Not all of them make sense, hopefully most of them are worthwhile but they all need to be done NOW!.
Now, as much as they would like you to, you’re unlikely to give John Doe, head of marketing full access to install complicated software like Microsoft Symantec CA WizzBang Enterprise v666sp4 into your production environment without some kind of testing.
Why?*
- if the production system falls over once someone has installed it people are going to come and beat you until you get it going again
- It’s seemingly innocuous & lightweight (the salesman said so…) data exchange agent that you need to install on all your key hosts may have some nasty incompatibilities with your standard installation – for example it breaks the AV agent or vice-versa, it needs a .net framework that is incompatible or untested with your production .net apps.
Herein lies the problem, you need to install it to check it out, run it against your standard configs, builds, apps etc. and achieve a reasonable level of confidence that the moment you click setup.exe it won’t be a case of not seeing your family again for a long time as servers and networks come crashing down around your ears.
The traditional approach to doing this, and I say traditional as this is what I’ve seen MSCS and all the big consultancy orgs and vendors recommending. Is to get a bunch of servers install the OS and the new app and see what happens.
This has a number of problems in my eyes.
It’s a vanilla/fresh install, it doesn’t have all the upgrades, patches, badly uninstalled apps, lurking data corruption issues that your production hosts have been exposed to.
Change control – great you’ve got it, and everyone has been on the ITIL courses but there is ALWAYS deviation from standard config.
I’ve yet to see any installation that looks exactly like the CMDB says it should, It’s both a management and a technical issue;
- Engineers are people, if someone is on the on-call rota and something needs fixing at 3am they may hack away at it to get things running again, it doesn’t necessarily mean they can remember every non-successful change they made the following morning when they update the problem ticket and incident report.
- Every app under the sun want’s to auto update itself these days, are you really 100% confident you have regression tested every combination of Windows Updates etc. – particularly security updates where there is a security compliance driver to get them out ASAP.

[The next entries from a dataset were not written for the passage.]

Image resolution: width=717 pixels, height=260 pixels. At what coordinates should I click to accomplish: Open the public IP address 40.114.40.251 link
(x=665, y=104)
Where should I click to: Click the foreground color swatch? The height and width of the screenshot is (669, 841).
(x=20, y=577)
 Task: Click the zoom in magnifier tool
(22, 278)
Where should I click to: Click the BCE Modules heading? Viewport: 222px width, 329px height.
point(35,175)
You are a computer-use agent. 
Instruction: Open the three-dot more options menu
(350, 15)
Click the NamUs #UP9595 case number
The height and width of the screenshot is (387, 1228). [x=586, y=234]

- There is a huge amount of inter-dependency in Windows infrastructures, apps rely on authentication, which relies on AD, which relies on a bunch of .DLLs, which rely on an OS, which relies on sub-components that rely on drivers, frameworks, runtimes etc. if you build from scratch can you really capture all of them – particularly on those hosts that have been around since the dawn of time and nobody knows exactly what they do or, sometimes where they physically (apart from that contractor that left last week :)). are but when they go wrong you know about it straight away.
- someone may have adjusted permissions or group memberships in AD or on a server at some point in the past in a way that would cause that app to fail but would not be picked up by just installing a server and the new app.

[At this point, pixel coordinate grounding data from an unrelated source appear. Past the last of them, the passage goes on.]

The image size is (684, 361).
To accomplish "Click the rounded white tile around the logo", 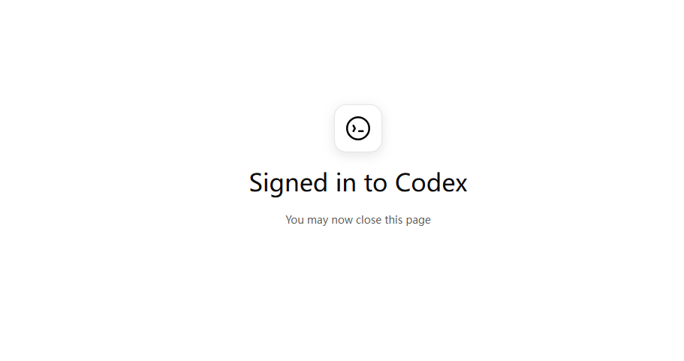I will [358, 128].
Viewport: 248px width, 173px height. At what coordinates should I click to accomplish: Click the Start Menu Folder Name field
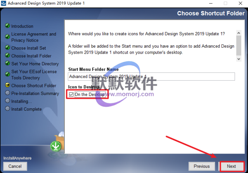pos(151,77)
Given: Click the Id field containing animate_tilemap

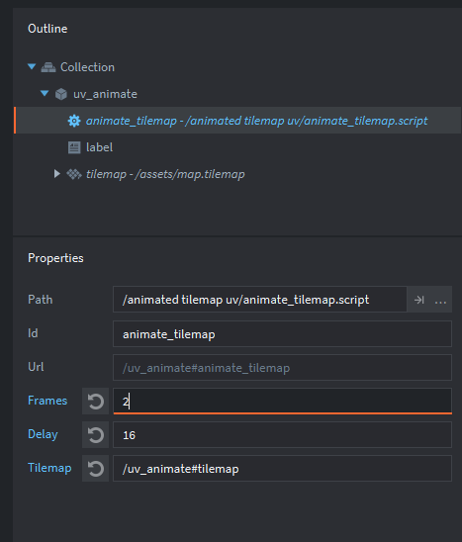Looking at the screenshot, I should pos(282,334).
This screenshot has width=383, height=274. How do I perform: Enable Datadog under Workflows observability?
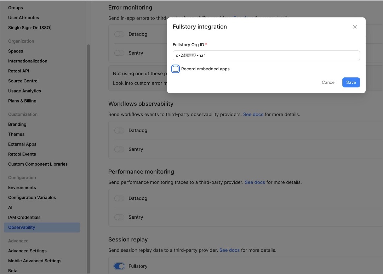point(119,131)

I’m not advocating spending so much time testing that the change you wanted to implement is out of date by the time you’ve finished; you’ll never catch everything but within this group of posts I’m hoping to propose a more pragmatic approach using copies of real systems and real data rather than just making some up and hoping for the best.
it’s always easier to install something in a clean environment than in an existing one.
*are you new here?
**For example; “Hi, are you the computer people? We’ve decided to re-brand the company this week and we need to change the Active Directory domain name thing to wizzynewcorpname.net, oh yeah and we need it doing at 1pm tomorrow in-line with the press release, thanks <click>” (yep, that’s a real example!)
Eye Fi Wireless SD Card
huh?
Now this looks like quite a cool idea, if I read it correctly the SDCard fits any standard camera etc. but you can associate it with a number of WiFi access points (home network, cloud etc.)

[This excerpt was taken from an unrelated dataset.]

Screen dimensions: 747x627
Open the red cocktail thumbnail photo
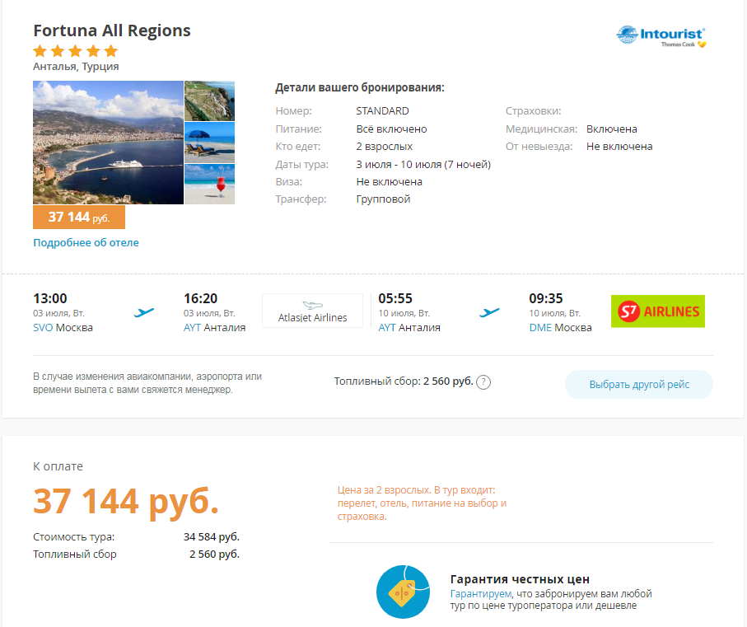click(x=209, y=184)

any pictures you take it buffers up on the card and if there is a recognized WiFI AP in range with an Internet connection it automatically upload the pictures to your choice of web service – Flickr, Facebook etc.
or you can do the same sort of thing to your home PC.
Interesting idea, and not /that/ expensive @99USD – although that’s likely to translate to £100 using the weird US/UK exchange “rate” for technical kit that all manufacturers seem to get away with use.
http://www.dpreview.com/reviews/eye-fi/
Although I’m not sure I’d want all of the awful pictures I take uploaded for everyone to see without me filtering them 1st 😉 and I wonder what it does to the battery of the device its inserted into?
Managing lots of RSS feeds
I’ve been into reading people’s blogs and tracking websites like theregister for a good couple of years. I never really found an RSS reader app that worked for me; I wanted to build custom views of feeds, flag and prioritize them and mark things to read later – and I could find standalong apps to do these things but not one that did it all – hopefully this post will show you how I do it – if you have some other suggestions feel free to comment & share them.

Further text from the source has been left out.